● **Description of the task**: From the records below, copy out exactly the lines from the one containing "The width and" to the one containing "Click the SQL", both included. Add nothing else.

● **Input records**:
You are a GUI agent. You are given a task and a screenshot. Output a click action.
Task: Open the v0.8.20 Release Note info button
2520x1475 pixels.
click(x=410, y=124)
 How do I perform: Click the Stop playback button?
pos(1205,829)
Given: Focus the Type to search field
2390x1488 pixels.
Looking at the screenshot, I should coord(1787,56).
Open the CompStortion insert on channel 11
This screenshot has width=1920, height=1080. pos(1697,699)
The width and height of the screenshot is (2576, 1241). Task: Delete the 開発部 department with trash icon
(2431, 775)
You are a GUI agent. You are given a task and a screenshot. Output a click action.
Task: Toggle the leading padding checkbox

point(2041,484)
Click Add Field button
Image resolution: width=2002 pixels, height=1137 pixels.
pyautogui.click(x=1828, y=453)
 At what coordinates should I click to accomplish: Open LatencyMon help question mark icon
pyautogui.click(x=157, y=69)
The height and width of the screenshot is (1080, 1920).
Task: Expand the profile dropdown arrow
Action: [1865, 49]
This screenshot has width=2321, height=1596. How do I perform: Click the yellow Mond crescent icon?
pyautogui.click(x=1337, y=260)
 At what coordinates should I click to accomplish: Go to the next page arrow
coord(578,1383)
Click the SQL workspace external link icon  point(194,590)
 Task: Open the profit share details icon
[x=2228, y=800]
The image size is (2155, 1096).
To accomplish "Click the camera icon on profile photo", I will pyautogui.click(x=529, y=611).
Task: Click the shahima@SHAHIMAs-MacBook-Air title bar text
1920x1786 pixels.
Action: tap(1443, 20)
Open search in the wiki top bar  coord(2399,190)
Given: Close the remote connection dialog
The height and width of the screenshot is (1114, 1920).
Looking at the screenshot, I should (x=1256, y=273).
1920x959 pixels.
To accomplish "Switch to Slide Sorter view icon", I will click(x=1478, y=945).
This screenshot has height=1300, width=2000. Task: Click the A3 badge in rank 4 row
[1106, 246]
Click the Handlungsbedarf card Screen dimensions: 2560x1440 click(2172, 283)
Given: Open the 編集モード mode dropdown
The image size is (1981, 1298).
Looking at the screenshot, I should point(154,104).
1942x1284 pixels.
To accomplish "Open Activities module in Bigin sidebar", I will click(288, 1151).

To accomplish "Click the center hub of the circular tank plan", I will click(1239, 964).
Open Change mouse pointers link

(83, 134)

● **Task result**:
The width and height of the screenshot is (2576, 1241). Task: Delete the 開発部 department with trash icon
(2431, 775)
You are a GUI agent. You are given a task and a screenshot. Output a click action.
Task: Toggle the leading padding checkbox

point(2041,484)
Click Add Field button
Image resolution: width=2002 pixels, height=1137 pixels.
pyautogui.click(x=1828, y=453)
 At what coordinates should I click to accomplish: Open LatencyMon help question mark icon
pyautogui.click(x=157, y=69)
The height and width of the screenshot is (1080, 1920).
Task: Expand the profile dropdown arrow
Action: [1865, 49]
This screenshot has width=2321, height=1596. How do I perform: Click the yellow Mond crescent icon?
pyautogui.click(x=1337, y=260)
 At what coordinates should I click to accomplish: Go to the next page arrow
coord(578,1383)
Click the SQL workspace external link icon  point(194,590)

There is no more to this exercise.